Fortunately, it has always been the case that the experience of the tasks rather than their completion was the point of schoolwork. Almost all of the homework I’ve completed as a student or assigned as a teacher has been tossed or discarded. The purpose of the work done in most courses is the effect it has on the student. Could it be that the answer of what it is to be human is more about who we are than about what we do. Maybe my checklists are important, but more so because of how they form us rather than what we’ve accomplished. 

Consider physical training. I try to work out several times a week. Now imagine, I had a robot that I programmed to run around a track. Maybe the robot could complete the task of my running for me. But of course, that would be silly. I don’t run to check off completion of the loop. I also don’t run because I’m better at running than everyone else. Rather, it’s the way running affects me, the way it forms me, that motivates me to do it. 

Finally, the question, “what makes us human” is important because it helps identify what tasks we gratefully pass onto AI tools and which we retain for ourselves.

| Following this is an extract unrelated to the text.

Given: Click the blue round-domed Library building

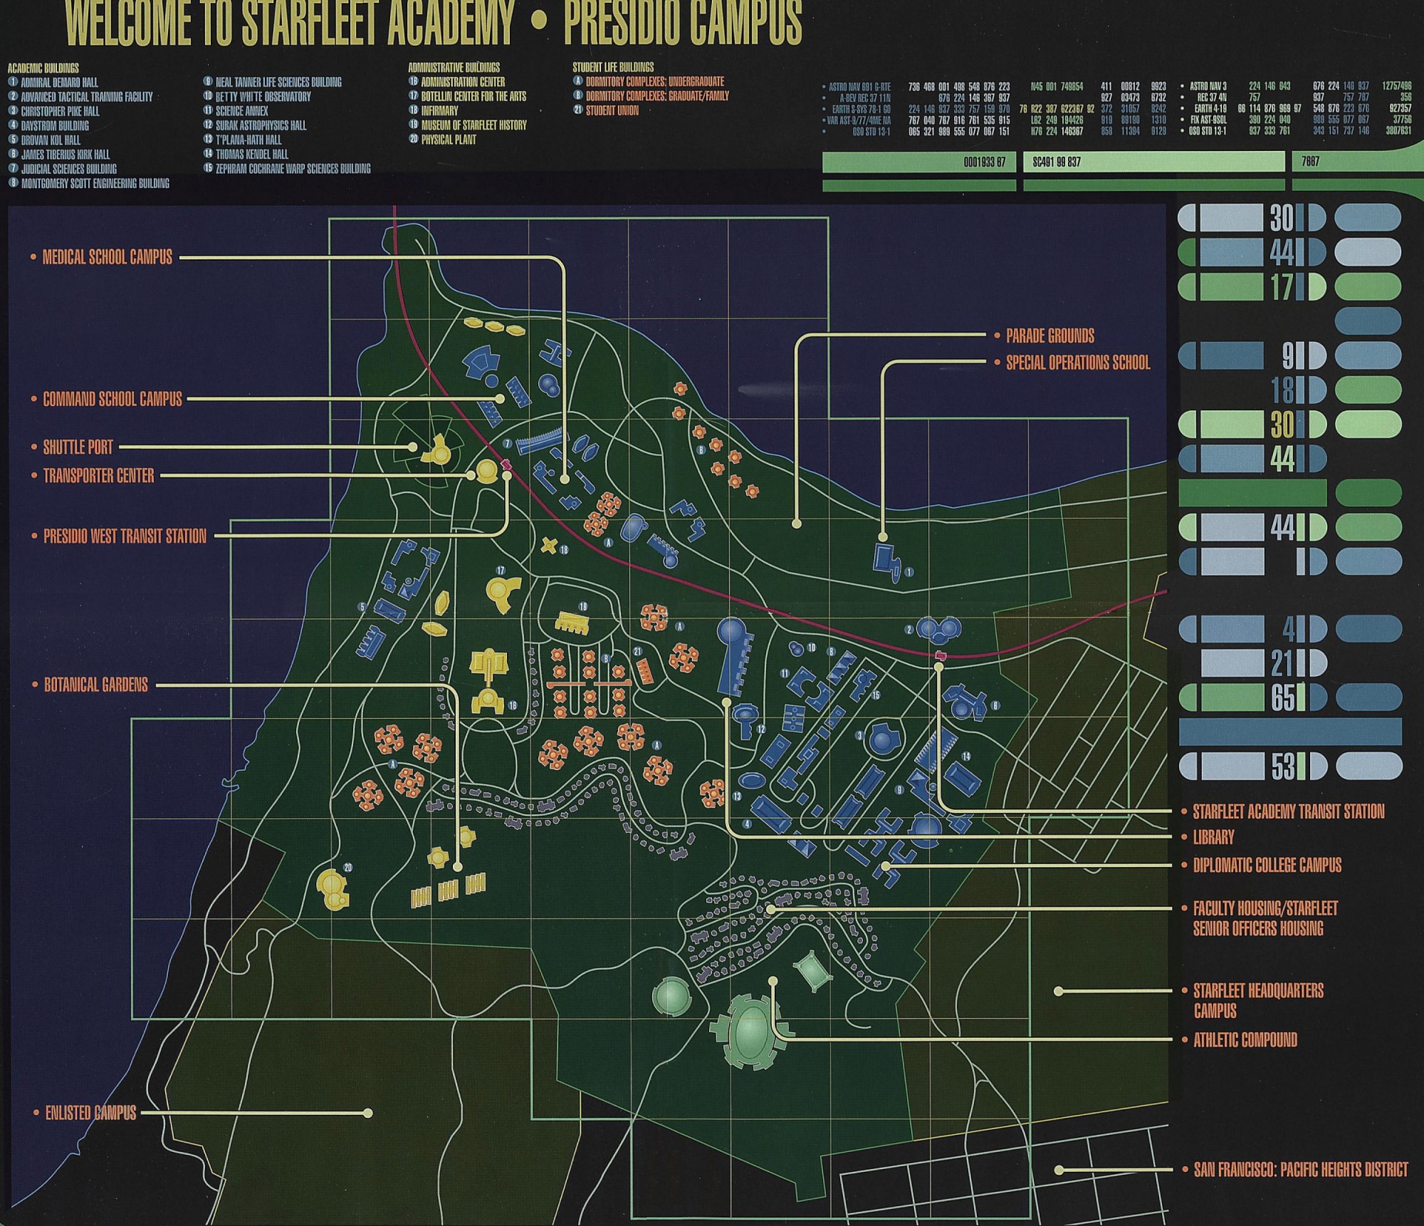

No matter how well AI can sing a song, I don’t want to outsource praise for God. No matter how cleverly and thoughtfully AI can converse on interesting topics, I don’t want to outsource the relationship I have with my wife. And even if AI figures out the optimal algorithm for child rearing, something core to who I am feels wrapped up in parenting my children. 

I’ll end with two of my takeaways on what AI means for the liberal arts. 

First, AI advances illuminate the relevance of the liberal arts. When more and more of what we do can be replicated by a machine, it starts to feel less relevant how well a certain educational program can train you to complete a particular task. Finding meaning in efficiently completing tasks on a checklist loses significance when many of those tasks could be completed in seconds by a fancy computer program. Instead, who you become in the process of your education, how your education forms you, feels more clearly central. This strikes me as something the liberal arts tradition is particularly well suited for. 

Second, I have no desire to become an expert in policing AI cheaters. It’s a battle that already appears overwhelming and I don’t anticipate it will become easier over time. On the other hand, AI is here, it is accessible to our students, and I don’t think the correct course is to pretend like it doesn’t exist. Rather, AI advances more clearly illuminate the need to cast a compelling vision for the importance of the tasks we set for our students. Perhaps in the process, we’ll discover that some of the things we are doing are not all that important. But other things are clearly worthy of our efforts, even when they can be more effectively completed by technology. Just like my example of a robot running in my place, I’m inspired to call my students to look to the reason they are in my class and to view the efforts they expend as worthwhile because of who they will become in the process. 

To conclude, the CACE seminar was a wonderful experience. Hands down, the best part of the time was interacting with my colleagues and getting to know them better, in person, face to face. They’re a wonderful group, and as far as I’m aware, all of them are human. 


1 Of course, the author of the core text we read argues that we are nowhere near general artificial intelligence, and that it’s categorically different from the accomplishment of recent advances in machine learning.